Deus, Pátria, Família, Liberdade, Igualdade, Fraternidade

“Deus, Pátria, Liberdade e Família” é uma divisa de Afonso Augusto Moreira Pena, o 6º Presidente do Brasil, entre 1906 e 1909. Pena era natural de Minas Gerais e distinguiu-se no movimento abolicionista. Foi várias vezes ministro durante o Império e um dos introdutores na República de um certo espírito tecnocrático e industrialista. Não terá sido propriamente um fascista, ou sequer um proto-fascista.
“Deus, Pátria, Liberdade e Família”, na versão de Pena, “Deus, Pátria e Família”, na versão salazarista, ou “Deus, Pátria, Família e Trabalho” na versão de André Ventura, são enunciados de valores políticos, nacionais e conservadores que, com esta enumeração ou outra, estão presentes na maioria dos ideários conservadores europeus e euroamericanos. Estes e outros valores proclamados – tais como Liberdade, Igualdade e Fraternidade ou Laicismo, Humanidade, Progresso, Socialismo (que têm uma bem mais longa e sangrenta história totalitária e de manipulação) – tanto podem ser defendidos autoritariamente, em ditadura, como podem ser defendidos democraticamente, em democracia.

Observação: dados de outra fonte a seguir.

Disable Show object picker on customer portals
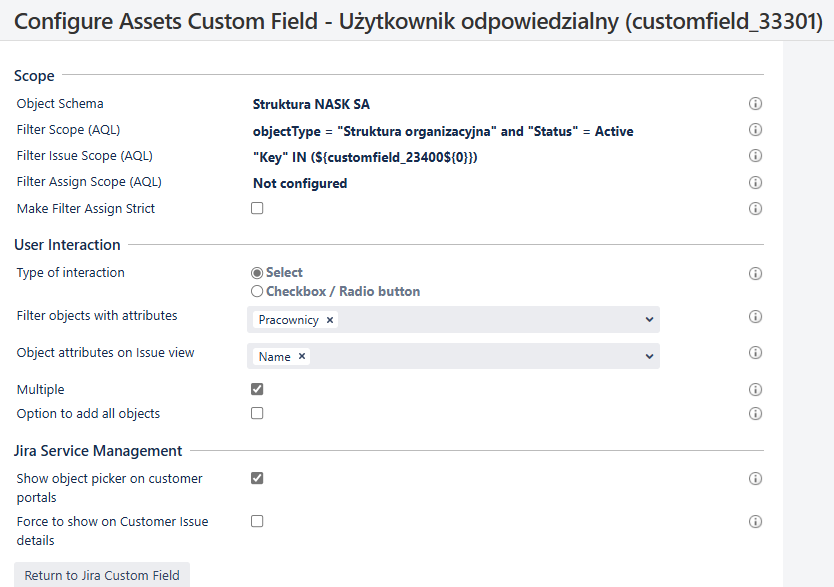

Quando já não é proibido proibir

Achar que Deus, Pátria e Família é “fascista”, mesmo na pouco esclarecida qualificação do regime português, só pode resultar de ignorância ou táctica. Achar que, a partir de um centro enviesado à esquerda que se autoproclama democraticamente imaculado, podem traçar-se diabólicas linhas vermelhas para um lado e angélicos arco-íris inclusivos para o outro, é mau sinal. Achar que, independentemente da votação obtida, há um partido e um conjunto de eleitores que devem ser, à partida, excluídos da possibilidade consagrada pela praxe constitucional de ver eleito um candidato, “seja ele quem for”, a vice-presidente do Parlamento é, pela lógica do regime, indefensável. Achar natural que esse mesmo partido fique a um canto da Assembleia com orelhas de burro enquanto os “partidos de bem” avançam, cantando e rindo, para as “conversas em família” com o primeiro-ministro que quer falar com todos, é uma prática de discriminação aleatória que tem tudo para correr mal.

É esta narrativa e esta prática ideologicamente enviesada para aguentar no poder e defender os interesses dos que se assumem como “mais iguais que os outros” que começa a levantar cada vez mais dúvidas a cada vez mais pessoas. Afinal, o que distingue a democracia liberal dos outros regimes é a aceitação e integração, nas suas regras de jogo, de todas e quaisquer forças políticas que, independentemente dos valores que defendam, actuem pelas vias pacíficas e de acordo com as leis constitucionais e civis. Mesmo as iliberais.

Não creio, por isso, que o presente policiamento ideológico e as “linhas vermelhas” com que se procura segregar um partido e os seus eleitores vão sequer beneficiar quem está no poder e muito menos o regime. Limitam-se a expor sob uma luz cada vez mais crua a exemplar democraticidade dos que se acham “donos disto tudo”.»